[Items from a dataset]
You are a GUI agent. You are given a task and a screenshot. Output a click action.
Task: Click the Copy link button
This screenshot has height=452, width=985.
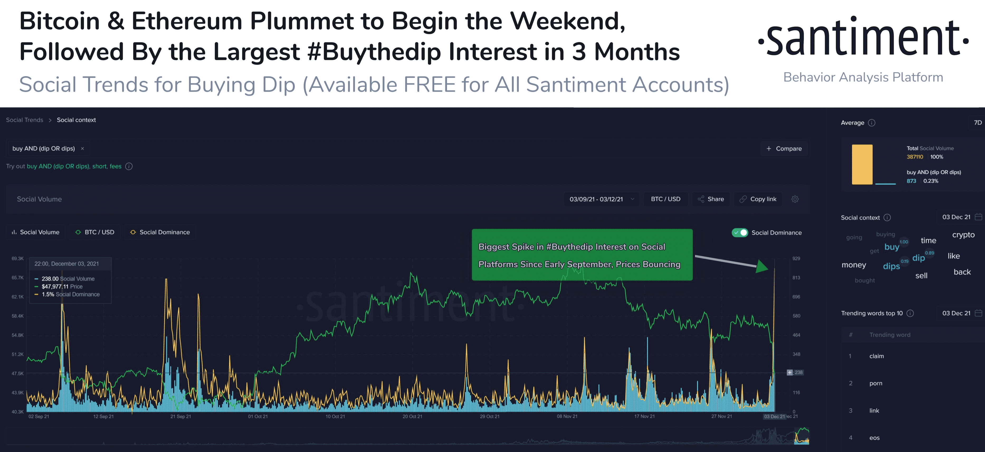[x=758, y=199]
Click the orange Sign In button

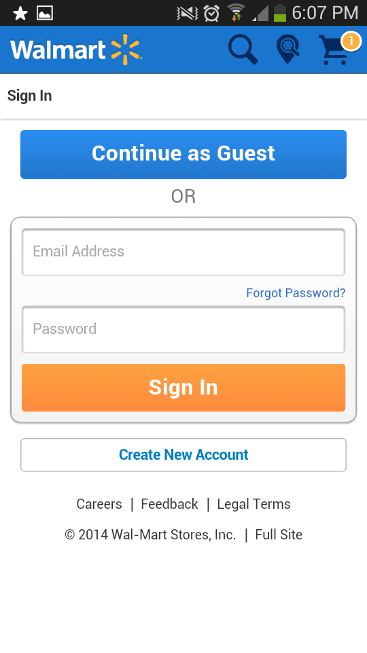[x=184, y=388]
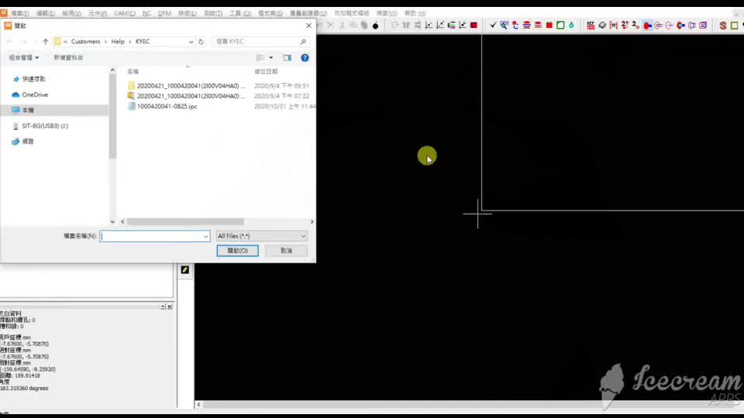Image resolution: width=744 pixels, height=418 pixels.
Task: Expand the view options dropdown arrow
Action: point(270,57)
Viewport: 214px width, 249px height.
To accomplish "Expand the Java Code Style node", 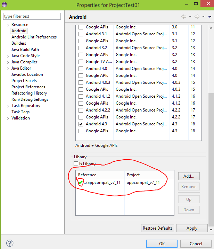I will (x=8, y=56).
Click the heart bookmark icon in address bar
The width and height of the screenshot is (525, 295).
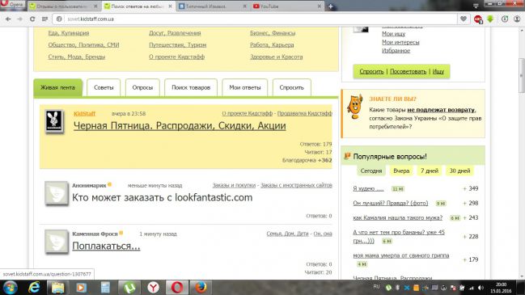pyautogui.click(x=464, y=19)
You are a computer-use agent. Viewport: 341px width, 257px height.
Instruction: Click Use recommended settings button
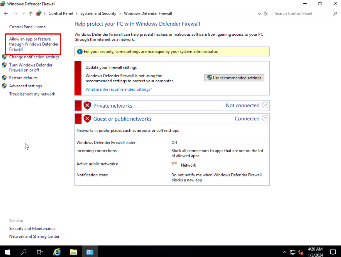coord(234,78)
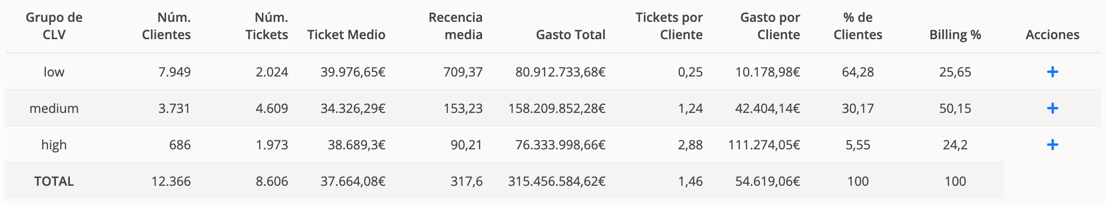The image size is (1105, 204).
Task: Click the 158.209.852,28€ total spend value
Action: [557, 108]
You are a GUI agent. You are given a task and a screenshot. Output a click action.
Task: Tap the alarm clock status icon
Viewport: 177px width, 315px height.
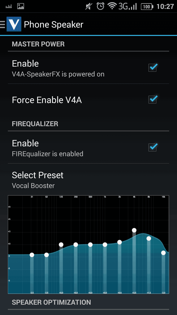100,6
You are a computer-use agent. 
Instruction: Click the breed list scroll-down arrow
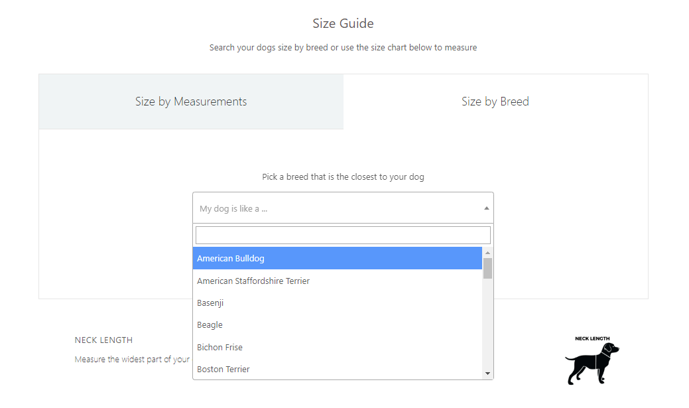[x=488, y=374]
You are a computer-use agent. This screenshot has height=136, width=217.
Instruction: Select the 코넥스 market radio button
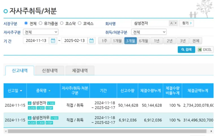tap(79, 23)
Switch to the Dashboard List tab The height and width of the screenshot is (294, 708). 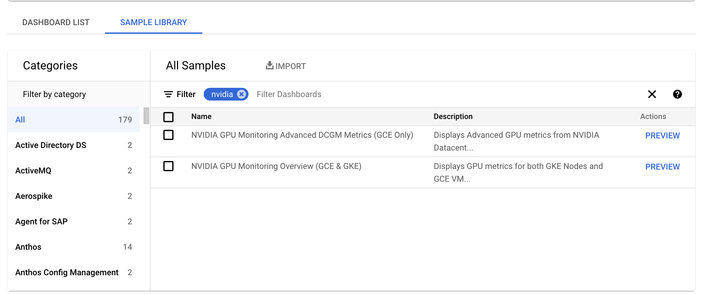point(56,22)
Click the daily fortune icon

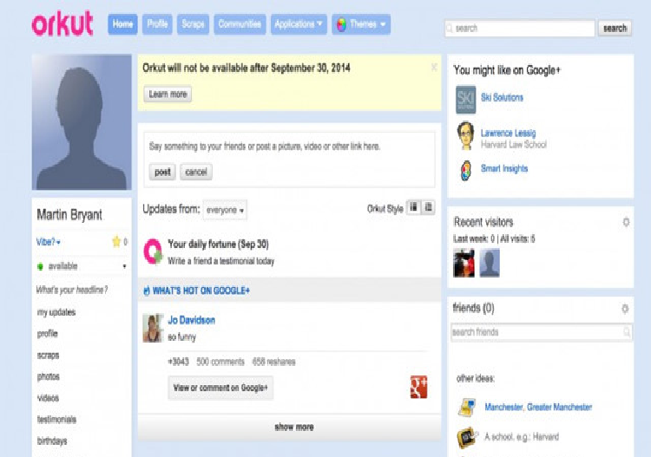[153, 251]
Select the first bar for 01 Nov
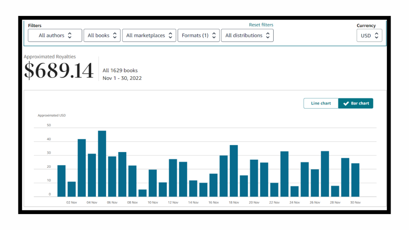The width and height of the screenshot is (409, 230). coord(62,180)
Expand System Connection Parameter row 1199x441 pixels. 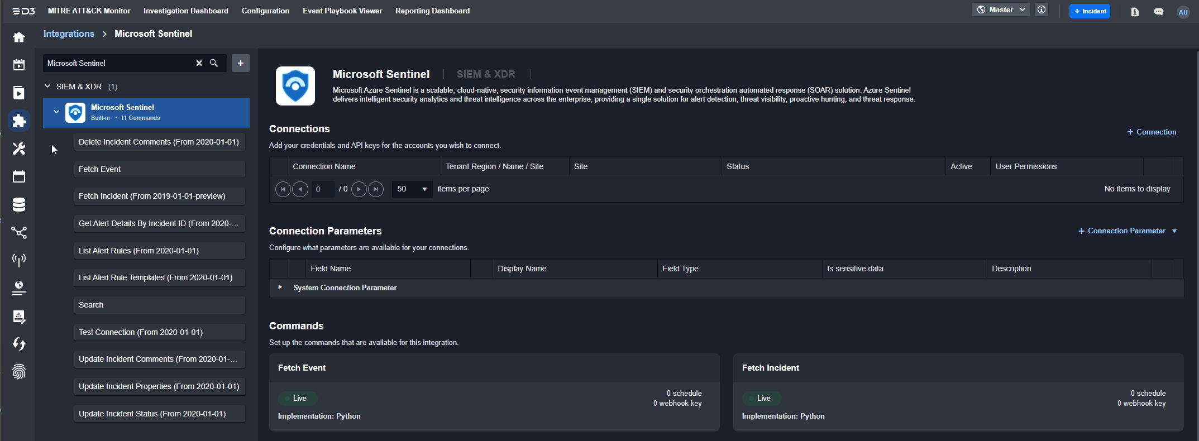coord(280,287)
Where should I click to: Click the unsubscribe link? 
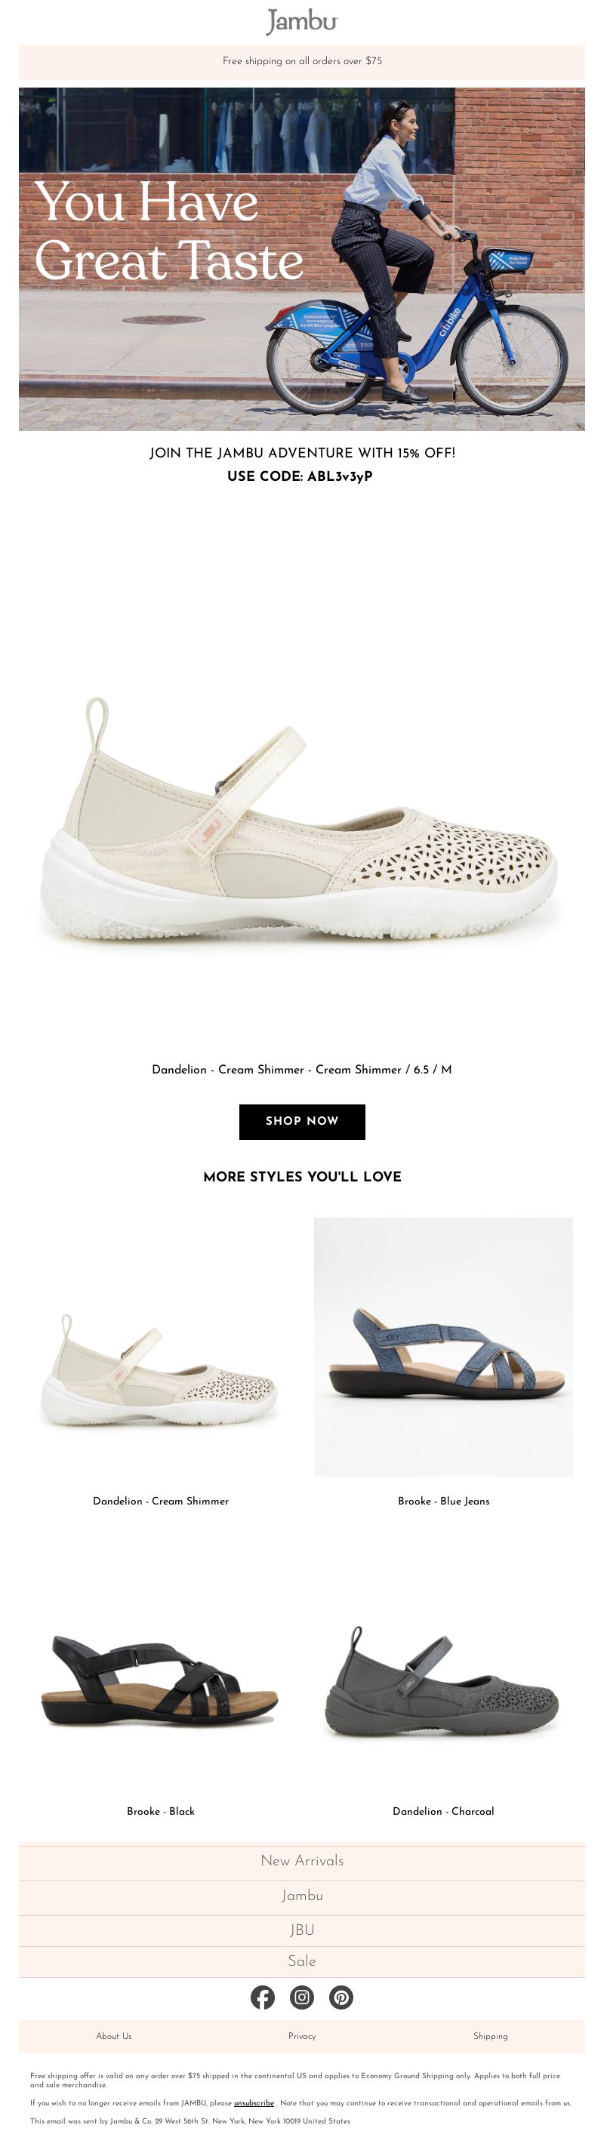click(254, 2102)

### YOUR GOAL
Copy out each line of the data in which the word "agent" appears.

### EXERCISE OUTPUT
You are a GUI agent. You are given a task and a screenshot. Output a click action.
You are a computer-use agent. Viewport: 341px width, 257px height.
You are a GUI agent. You are given a task and a screenshot. Output a click action.
You are a computer-use agent. 
You are a computer-use agent. This screenshot has height=136, width=217.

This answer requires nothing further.